_WORK ORDER_
Could you filter the records below down to the lines that include the word "computer"?

_THE DATA_
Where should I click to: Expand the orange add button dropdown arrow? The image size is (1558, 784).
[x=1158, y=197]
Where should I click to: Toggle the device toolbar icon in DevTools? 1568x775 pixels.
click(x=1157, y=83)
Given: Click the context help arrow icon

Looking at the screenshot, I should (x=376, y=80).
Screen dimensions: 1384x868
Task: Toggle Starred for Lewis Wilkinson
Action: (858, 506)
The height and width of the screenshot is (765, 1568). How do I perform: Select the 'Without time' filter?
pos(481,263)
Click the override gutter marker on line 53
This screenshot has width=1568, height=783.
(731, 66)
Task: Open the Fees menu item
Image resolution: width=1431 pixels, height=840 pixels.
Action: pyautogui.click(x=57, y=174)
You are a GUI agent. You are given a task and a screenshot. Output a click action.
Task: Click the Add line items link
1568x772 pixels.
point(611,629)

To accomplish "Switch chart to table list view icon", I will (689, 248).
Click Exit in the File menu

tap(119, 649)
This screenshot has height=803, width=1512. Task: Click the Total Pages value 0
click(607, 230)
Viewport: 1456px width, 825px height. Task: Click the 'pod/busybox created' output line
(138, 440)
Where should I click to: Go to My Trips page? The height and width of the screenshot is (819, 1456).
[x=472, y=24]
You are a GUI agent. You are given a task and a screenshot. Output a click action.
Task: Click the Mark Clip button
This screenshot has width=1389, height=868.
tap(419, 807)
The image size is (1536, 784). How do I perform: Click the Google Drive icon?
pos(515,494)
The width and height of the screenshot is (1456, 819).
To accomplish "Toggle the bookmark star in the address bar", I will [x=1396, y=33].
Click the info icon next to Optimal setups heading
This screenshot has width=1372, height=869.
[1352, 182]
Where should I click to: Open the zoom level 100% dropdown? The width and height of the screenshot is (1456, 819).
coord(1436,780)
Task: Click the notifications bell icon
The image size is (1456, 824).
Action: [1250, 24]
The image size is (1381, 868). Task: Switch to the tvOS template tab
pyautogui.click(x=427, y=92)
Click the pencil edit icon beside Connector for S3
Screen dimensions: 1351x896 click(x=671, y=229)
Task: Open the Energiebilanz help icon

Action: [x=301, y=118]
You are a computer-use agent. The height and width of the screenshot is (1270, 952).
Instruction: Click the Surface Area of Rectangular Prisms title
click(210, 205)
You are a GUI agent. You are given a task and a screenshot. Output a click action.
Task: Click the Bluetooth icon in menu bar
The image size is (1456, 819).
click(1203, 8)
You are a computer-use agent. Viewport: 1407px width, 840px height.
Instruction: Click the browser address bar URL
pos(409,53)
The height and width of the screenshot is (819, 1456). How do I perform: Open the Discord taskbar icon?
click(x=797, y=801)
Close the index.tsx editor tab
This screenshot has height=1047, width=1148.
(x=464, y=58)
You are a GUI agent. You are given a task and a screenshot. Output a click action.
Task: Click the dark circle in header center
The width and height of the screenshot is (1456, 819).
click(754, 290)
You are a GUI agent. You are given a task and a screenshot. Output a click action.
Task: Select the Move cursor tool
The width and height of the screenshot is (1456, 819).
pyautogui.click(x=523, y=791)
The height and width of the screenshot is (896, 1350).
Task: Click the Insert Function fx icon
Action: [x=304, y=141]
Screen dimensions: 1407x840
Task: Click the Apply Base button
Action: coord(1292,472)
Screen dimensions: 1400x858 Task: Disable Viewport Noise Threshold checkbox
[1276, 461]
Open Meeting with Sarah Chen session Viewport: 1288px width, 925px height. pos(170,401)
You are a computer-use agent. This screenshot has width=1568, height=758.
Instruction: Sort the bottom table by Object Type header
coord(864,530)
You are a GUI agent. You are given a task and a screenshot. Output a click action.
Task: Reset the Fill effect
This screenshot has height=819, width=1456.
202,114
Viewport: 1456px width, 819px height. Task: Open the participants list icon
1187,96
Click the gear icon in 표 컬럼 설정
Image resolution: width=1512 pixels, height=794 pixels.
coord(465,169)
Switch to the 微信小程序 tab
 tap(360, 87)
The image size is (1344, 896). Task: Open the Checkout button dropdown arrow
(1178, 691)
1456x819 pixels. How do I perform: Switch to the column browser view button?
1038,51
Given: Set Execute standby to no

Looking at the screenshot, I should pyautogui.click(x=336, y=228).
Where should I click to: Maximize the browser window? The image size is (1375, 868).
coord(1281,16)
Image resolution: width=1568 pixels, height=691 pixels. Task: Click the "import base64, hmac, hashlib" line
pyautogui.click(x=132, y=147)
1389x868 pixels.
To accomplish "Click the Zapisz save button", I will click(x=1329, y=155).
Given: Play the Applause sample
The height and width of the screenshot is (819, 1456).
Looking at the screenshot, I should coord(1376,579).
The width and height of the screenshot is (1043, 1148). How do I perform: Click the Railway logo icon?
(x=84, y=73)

_TASK SOLUTION_
You are a computer-use agent. The height and width of the screenshot is (1270, 952).
You are a computer-use agent. Viewport: 1407px width, 840px height.
You are a computer-use agent. This screenshot has width=1568, height=758.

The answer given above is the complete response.